GIVEN REQUEST 1: In the paragraph on TSA pat-downs of children, which word comes directly before "security" each time that word appears?

First, let me make clear that this is a step in the right direction. I applaud any move that scales back some of the ridiculous security theatre that goes on in the United States and I have yet to hear any valid justification for why the TSA has to touch children, or anyone for that matter. There is no question that children *may* pose a threat and have been used in the past to wreak havoc, but there are certain values we as a free society must prize more than security (or in this case, the illusion of security) that include dignity of personhood and a rejection of the idea that people are guilty until proven innocent. The invasive pat-down of a child is an indication of a society living in fear and a security paradigm that invests far too many resources into combating a minor threat.

GIVEN REQUEST 2: Can you set out the stretch of the rows below from the line containing "Click the Laundry room label" through the line containing "Tap the percentage (73,1%)" as a Markdown table? Use the columns No. and Line, and leave out blank lines.

ENTRIES SHOWN:
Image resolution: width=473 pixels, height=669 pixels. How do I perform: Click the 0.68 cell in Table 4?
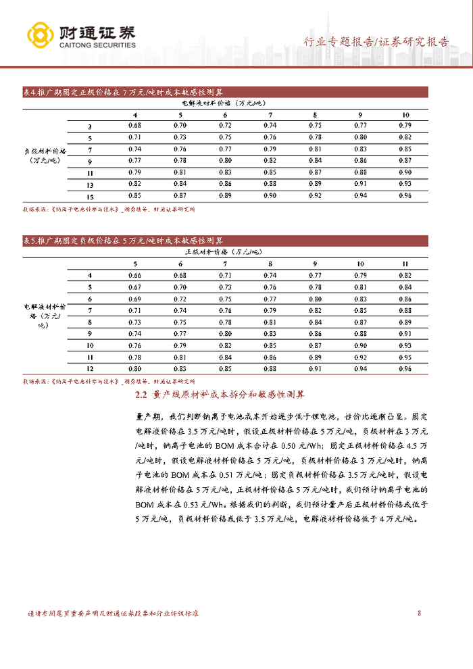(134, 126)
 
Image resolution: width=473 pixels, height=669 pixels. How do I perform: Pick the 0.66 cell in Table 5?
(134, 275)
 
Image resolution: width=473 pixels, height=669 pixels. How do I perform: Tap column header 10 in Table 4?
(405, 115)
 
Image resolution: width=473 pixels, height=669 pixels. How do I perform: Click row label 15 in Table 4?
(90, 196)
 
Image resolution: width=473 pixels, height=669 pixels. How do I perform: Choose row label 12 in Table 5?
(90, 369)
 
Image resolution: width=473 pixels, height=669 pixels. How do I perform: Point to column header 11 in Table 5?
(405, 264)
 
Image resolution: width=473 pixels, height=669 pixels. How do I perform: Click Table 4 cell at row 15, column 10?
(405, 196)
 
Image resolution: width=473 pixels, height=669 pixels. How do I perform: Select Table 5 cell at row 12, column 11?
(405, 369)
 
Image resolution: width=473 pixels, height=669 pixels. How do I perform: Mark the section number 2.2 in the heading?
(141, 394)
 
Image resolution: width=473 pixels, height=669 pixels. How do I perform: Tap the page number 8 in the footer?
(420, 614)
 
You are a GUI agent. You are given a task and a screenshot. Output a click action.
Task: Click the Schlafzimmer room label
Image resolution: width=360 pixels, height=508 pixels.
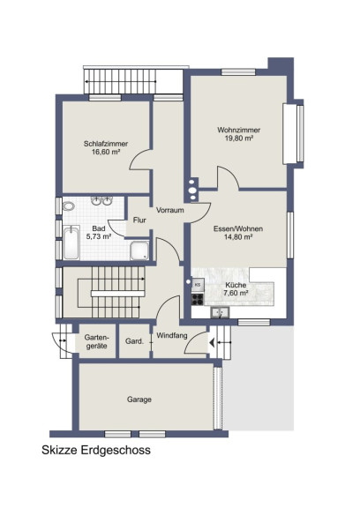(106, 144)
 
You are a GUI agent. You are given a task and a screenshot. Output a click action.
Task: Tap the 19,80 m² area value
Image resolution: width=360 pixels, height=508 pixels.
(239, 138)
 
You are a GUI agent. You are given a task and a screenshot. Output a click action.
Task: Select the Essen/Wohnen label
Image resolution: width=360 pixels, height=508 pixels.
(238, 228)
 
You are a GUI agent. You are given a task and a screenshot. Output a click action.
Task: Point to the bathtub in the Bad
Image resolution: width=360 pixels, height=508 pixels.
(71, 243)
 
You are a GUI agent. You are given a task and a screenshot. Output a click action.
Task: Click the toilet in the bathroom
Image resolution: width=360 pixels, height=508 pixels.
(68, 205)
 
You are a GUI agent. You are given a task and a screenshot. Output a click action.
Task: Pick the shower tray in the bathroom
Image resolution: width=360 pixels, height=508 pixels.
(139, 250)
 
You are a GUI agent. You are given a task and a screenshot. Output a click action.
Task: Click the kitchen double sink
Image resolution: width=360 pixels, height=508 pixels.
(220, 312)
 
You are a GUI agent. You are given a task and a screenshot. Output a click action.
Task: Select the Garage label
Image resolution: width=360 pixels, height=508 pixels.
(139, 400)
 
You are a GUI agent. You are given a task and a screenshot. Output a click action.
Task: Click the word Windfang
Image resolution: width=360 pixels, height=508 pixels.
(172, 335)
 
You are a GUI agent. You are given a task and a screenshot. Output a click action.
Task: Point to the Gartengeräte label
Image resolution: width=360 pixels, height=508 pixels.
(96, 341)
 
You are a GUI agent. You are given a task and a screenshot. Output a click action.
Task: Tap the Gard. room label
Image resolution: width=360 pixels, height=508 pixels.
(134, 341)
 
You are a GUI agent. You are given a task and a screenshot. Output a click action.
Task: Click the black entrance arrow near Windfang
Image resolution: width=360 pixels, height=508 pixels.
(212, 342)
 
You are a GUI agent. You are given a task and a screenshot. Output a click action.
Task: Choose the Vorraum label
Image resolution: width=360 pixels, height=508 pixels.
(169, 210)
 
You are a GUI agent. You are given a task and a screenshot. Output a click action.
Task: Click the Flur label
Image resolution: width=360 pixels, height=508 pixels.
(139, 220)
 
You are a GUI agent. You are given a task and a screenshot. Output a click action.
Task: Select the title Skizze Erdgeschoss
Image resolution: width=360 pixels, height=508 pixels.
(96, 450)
--
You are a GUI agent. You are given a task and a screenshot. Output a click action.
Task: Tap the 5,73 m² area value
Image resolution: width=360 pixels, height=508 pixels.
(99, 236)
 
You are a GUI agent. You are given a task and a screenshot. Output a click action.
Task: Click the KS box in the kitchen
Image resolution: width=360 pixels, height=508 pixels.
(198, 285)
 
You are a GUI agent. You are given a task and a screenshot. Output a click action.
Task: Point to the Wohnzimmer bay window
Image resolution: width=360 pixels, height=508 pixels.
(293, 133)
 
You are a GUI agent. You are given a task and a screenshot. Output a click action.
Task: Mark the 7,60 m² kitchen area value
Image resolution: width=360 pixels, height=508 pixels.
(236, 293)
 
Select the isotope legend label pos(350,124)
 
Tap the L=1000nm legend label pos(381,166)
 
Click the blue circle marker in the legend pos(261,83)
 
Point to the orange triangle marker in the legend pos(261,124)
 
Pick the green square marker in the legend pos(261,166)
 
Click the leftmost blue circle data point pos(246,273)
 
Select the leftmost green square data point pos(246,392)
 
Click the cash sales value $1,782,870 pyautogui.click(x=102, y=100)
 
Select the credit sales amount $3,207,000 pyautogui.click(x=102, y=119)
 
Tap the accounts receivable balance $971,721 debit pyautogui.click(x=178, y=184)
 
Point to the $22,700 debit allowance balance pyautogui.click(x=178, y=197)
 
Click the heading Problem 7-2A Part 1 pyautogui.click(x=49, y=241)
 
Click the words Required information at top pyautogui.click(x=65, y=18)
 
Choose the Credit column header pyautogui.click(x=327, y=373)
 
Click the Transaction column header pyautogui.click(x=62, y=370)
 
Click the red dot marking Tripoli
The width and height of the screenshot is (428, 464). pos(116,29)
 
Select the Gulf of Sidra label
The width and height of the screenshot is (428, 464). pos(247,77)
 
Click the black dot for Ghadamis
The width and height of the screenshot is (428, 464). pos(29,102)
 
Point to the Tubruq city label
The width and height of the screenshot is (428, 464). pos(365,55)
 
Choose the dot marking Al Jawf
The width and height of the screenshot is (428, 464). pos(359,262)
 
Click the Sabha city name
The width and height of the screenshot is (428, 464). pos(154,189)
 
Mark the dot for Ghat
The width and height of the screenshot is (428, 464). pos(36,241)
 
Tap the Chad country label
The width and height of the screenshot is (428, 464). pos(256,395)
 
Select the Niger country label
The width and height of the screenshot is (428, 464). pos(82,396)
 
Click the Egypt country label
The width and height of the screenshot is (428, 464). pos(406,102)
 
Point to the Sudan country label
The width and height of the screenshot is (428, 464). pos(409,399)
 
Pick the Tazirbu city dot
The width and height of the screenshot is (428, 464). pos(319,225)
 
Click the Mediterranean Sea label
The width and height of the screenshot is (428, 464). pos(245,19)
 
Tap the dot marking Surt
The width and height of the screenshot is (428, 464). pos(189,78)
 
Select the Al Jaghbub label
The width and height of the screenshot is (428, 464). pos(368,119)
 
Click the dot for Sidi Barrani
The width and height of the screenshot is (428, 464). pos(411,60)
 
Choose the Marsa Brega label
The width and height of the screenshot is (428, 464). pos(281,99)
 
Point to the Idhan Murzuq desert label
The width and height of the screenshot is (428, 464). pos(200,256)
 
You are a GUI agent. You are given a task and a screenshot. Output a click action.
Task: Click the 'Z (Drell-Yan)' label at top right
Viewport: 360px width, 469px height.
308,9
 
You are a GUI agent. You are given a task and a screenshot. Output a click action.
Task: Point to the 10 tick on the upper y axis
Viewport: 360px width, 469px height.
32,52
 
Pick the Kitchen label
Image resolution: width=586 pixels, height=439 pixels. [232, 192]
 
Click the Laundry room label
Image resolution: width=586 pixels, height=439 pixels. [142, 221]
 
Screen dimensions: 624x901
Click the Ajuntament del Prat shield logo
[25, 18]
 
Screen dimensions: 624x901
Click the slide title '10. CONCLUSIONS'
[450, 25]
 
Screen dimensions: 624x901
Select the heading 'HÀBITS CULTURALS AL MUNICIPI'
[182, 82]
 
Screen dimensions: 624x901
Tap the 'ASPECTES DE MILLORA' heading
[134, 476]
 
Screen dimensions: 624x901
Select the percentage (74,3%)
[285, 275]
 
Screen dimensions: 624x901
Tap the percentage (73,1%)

EXERCISE SOLUTION 1:
- ridiculous
- than
- of
- a

EXERCISE SOLUTION 2:
| No. | Line |
|---|---|
| 1 | Click the Laundry room label |
| 2 | Image resolution: width=586 pixels, height=439 pixels. [142, 221] |
| 3 | Screen dimensions: 624x901 |
| 4 | Click the Ajuntament del Prat shield logo |
| 5 | [25, 18] |
| 6 | Screen dimensions: 624x901 |
| 7 | Click the slide title '10. CONCLUSIONS' |
| 8 | [450, 25] |
| 9 | Screen dimensions: 624x901 |
| 10 | Select the heading 'HÀBITS CULTURALS AL MUNICIPI' |
| 11 | [182, 82] |
| 12 | Screen dimensions: 624x901 |
| 13 | Tap the 'ASPECTES DE MILLORA' heading |
| 14 | [134, 476] |
| 15 | Screen dimensions: 624x901 |
| 16 | Select the percentage (74,3%) |
| 17 | [285, 275] |
| 18 | Screen dimensions: 624x901 |
| 19 | Tap the percentage (73,1%) |